Hypothesis and research design

In order to answer the problem statement ‘how do characteristics of the supervisory board relate to

the governance quality within an institute for higher education in the Netherlands and which are the areas that are open to improvement?’ research hypotheses were drawn up.

Literature on corporate governance in the private sector often relates governance mechanisms to company performance. I.e. it does not qualify the governance, it rather links governance dimensions to company performance. Based on the direction of the correlation a governance mechanism either contributes to company performance or not. As a measure for the latter, Tobin’s Q is often used. An example of such a study is the one by Larcker et al. (2007). Company performance as such is a rather useless measure in the HPE sector. An IFHE has no market value of equity. And in essence the desired profit level in a given year is nil. Some IFHE’s actually state this as their profit objective in their annual report. While research on governance mechanisms in Anglo-Saxon, private companies is available in abundance, little data are available on governance mechanisms and governance quality in IFHE’s in the Netherlands. For the lack of a better measure the starting point for this study is the literature on boards of directors and on supervisory boards in the private domain which can give clues about relevant characteristics of boards in the HPE-sector. Earnings management is measured by the level of discretionary current accruals. Low levels of D(c)A indicate the absence of earnings management and are therefore a sign of good governance. As stated in chapter two, this is based on literature of Kent et al (2010) and Larcker et al (2007).

3.1

Hypotheses on board characteristics

3.1.1 Wrong monitor syndrome

The literature (Tirole, 2006: p. 336) gives various reasons why monitoring through incumbents has its limitations. Tirole mentions the ‘wrong monitor syndrome’: he argues that is not always possible to determine ex ante whether or not a candidate possesses the knowledge and skills needed to be a suitable member of a supervisory board.
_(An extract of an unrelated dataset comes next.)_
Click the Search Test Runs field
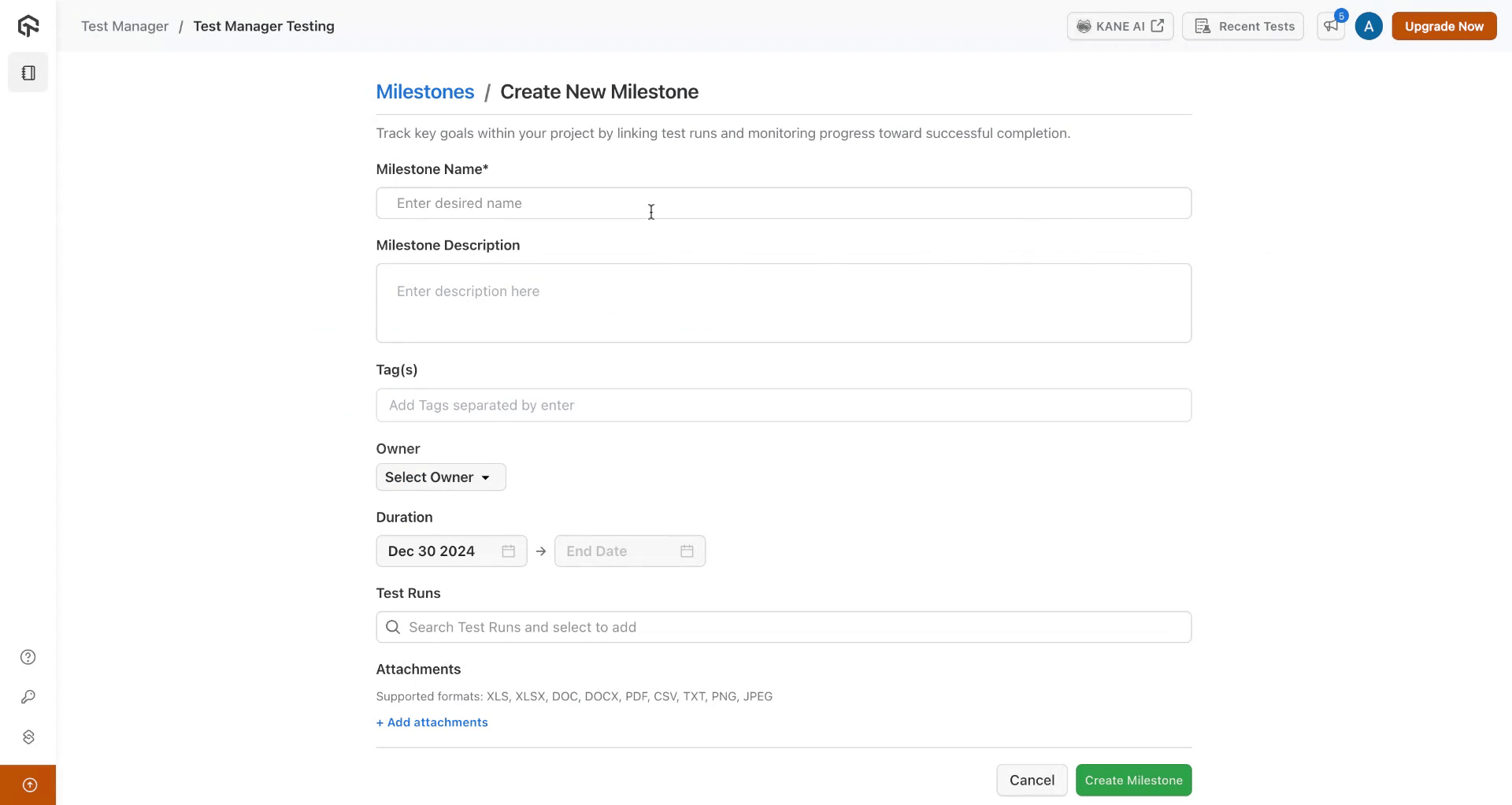This screenshot has width=1512, height=805. coord(783,627)
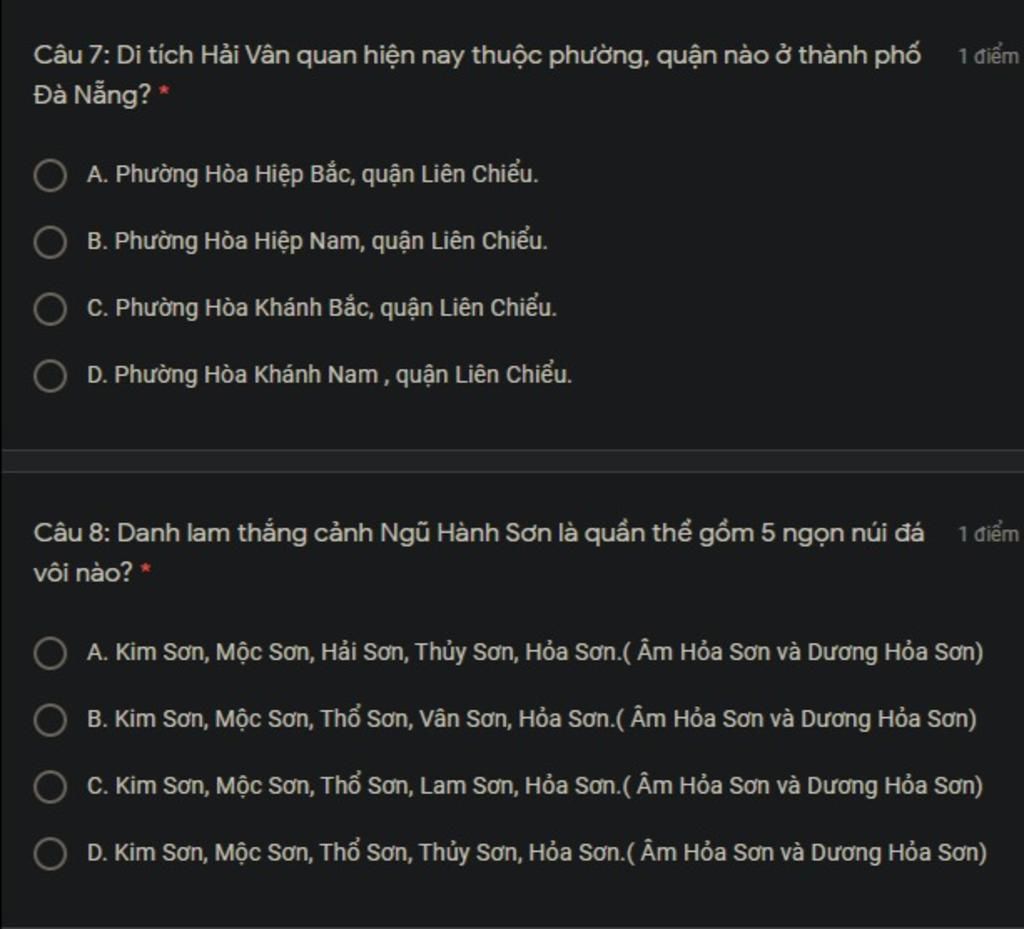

Therefore it is not possible to determine whether or not a monitor – or in this thesis, a member of a supervisory board – possesses the knowledge and skills to supervise the board of directors of an IFHE. In 2005 The Education Inspection found as members of a supervisory board of an IFHE ‘... a common denominator of financial, business administrative and

public administrative expertise.’ (Inspectie van het onderwijs, 2005: p. 8). The WHW prescribes that the supervisory board approves the budget, the annual accounts, the annual report and the institutional plan (art. 10.3d); but it should also supervise the design of the system of quality management and in general terms supervise the effective and efficient expense of public funds. Principle III, item 3.2 of the sector code 2006 states that at least one board member is a financial expert.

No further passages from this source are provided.